Requirement:
Please reproduce every line of the listing below without any changes.

═════ Material shown

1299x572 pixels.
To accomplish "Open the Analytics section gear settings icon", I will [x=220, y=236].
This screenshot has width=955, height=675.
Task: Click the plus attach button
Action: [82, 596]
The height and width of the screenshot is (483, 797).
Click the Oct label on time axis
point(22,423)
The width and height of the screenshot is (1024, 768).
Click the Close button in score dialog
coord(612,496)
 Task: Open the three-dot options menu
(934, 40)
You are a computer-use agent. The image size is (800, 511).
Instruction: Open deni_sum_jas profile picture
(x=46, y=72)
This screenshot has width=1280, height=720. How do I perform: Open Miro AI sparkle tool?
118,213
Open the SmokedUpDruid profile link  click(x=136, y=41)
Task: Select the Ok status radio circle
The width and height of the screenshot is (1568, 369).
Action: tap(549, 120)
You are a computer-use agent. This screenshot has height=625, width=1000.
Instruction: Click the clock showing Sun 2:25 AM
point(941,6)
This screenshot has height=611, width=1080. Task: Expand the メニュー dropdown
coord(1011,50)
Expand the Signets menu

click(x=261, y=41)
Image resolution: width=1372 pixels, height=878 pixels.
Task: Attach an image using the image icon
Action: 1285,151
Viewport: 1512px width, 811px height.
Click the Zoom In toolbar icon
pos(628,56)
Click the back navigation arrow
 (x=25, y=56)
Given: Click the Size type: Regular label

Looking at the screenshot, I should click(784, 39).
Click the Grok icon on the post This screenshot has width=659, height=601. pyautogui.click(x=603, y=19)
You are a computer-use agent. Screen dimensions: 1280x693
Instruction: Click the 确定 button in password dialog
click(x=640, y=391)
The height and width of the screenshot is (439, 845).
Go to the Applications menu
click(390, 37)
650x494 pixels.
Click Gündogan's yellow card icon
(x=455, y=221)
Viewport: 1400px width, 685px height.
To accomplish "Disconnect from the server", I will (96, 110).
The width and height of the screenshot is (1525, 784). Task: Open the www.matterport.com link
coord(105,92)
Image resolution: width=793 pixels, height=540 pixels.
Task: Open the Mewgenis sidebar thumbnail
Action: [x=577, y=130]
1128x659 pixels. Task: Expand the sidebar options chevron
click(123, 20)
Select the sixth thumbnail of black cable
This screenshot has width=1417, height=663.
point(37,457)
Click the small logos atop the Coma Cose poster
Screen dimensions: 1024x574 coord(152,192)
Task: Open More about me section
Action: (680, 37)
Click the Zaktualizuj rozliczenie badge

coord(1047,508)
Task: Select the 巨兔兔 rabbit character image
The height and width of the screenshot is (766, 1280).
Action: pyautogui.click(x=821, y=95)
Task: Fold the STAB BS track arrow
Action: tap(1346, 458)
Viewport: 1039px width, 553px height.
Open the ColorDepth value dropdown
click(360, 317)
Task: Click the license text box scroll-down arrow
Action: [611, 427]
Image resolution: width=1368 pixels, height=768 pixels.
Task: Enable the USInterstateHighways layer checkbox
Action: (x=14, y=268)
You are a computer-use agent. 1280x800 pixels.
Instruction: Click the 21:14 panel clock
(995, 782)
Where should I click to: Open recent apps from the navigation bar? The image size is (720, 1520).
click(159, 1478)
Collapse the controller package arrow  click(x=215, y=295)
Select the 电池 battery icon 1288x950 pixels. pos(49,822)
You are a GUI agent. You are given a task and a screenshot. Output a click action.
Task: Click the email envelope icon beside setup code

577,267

══════════

Output of the task:
1299x572 pixels.
To accomplish "Open the Analytics section gear settings icon", I will [x=220, y=236].
This screenshot has width=955, height=675.
Task: Click the plus attach button
Action: [82, 596]
The height and width of the screenshot is (483, 797).
Click the Oct label on time axis
point(22,423)
The width and height of the screenshot is (1024, 768).
Click the Close button in score dialog
coord(612,496)
 Task: Open the three-dot options menu
(934, 40)
You are a computer-use agent. The image size is (800, 511).
Instruction: Open deni_sum_jas profile picture
(x=46, y=72)
This screenshot has width=1280, height=720. How do I perform: Open Miro AI sparkle tool?
118,213
Open the SmokedUpDruid profile link  click(x=136, y=41)
Task: Select the Ok status radio circle
The width and height of the screenshot is (1568, 369).
Action: tap(549, 120)
You are a computer-use agent. This screenshot has height=625, width=1000.
Instruction: Click the clock showing Sun 2:25 AM
point(941,6)
This screenshot has height=611, width=1080. Task: Expand the メニュー dropdown
coord(1011,50)
Expand the Signets menu

click(x=261, y=41)
Image resolution: width=1372 pixels, height=878 pixels.
Task: Attach an image using the image icon
Action: 1285,151
Viewport: 1512px width, 811px height.
Click the Zoom In toolbar icon
pos(628,56)
Click the back navigation arrow
 (x=25, y=56)
Given: Click the Size type: Regular label

Looking at the screenshot, I should click(784, 39).
Click the Grok icon on the post This screenshot has width=659, height=601. pyautogui.click(x=603, y=19)
You are a computer-use agent. Screen dimensions: 1280x693
Instruction: Click the 确定 button in password dialog
click(x=640, y=391)
The height and width of the screenshot is (439, 845).
Go to the Applications menu
click(390, 37)
650x494 pixels.
Click Gündogan's yellow card icon
(x=455, y=221)
Viewport: 1400px width, 685px height.
To accomplish "Disconnect from the server", I will (96, 110).
The width and height of the screenshot is (1525, 784). Task: Open the www.matterport.com link
coord(105,92)
Image resolution: width=793 pixels, height=540 pixels.
Task: Open the Mewgenis sidebar thumbnail
Action: [x=577, y=130]
1128x659 pixels. Task: Expand the sidebar options chevron
click(123, 20)
Select the sixth thumbnail of black cable
This screenshot has width=1417, height=663.
point(37,457)
Click the small logos atop the Coma Cose poster
Screen dimensions: 1024x574 coord(152,192)
Task: Open More about me section
Action: (680, 37)
Click the Zaktualizuj rozliczenie badge

coord(1047,508)
Task: Select the 巨兔兔 rabbit character image
The height and width of the screenshot is (766, 1280).
Action: pyautogui.click(x=821, y=95)
Task: Fold the STAB BS track arrow
Action: tap(1346, 458)
Viewport: 1039px width, 553px height.
Open the ColorDepth value dropdown
click(360, 317)
Task: Click the license text box scroll-down arrow
Action: [611, 427]
Image resolution: width=1368 pixels, height=768 pixels.
Task: Enable the USInterstateHighways layer checkbox
Action: (x=14, y=268)
You are a computer-use agent. 1280x800 pixels.
Instruction: Click the 21:14 panel clock
(995, 782)
Where should I click to: Open recent apps from the navigation bar? The image size is (720, 1520).
click(159, 1478)
Collapse the controller package arrow  click(x=215, y=295)
Select the 电池 battery icon 1288x950 pixels. pos(49,822)
You are a GUI agent. You are given a task and a screenshot. Output a click action.
Task: Click the email envelope icon beside setup code

577,267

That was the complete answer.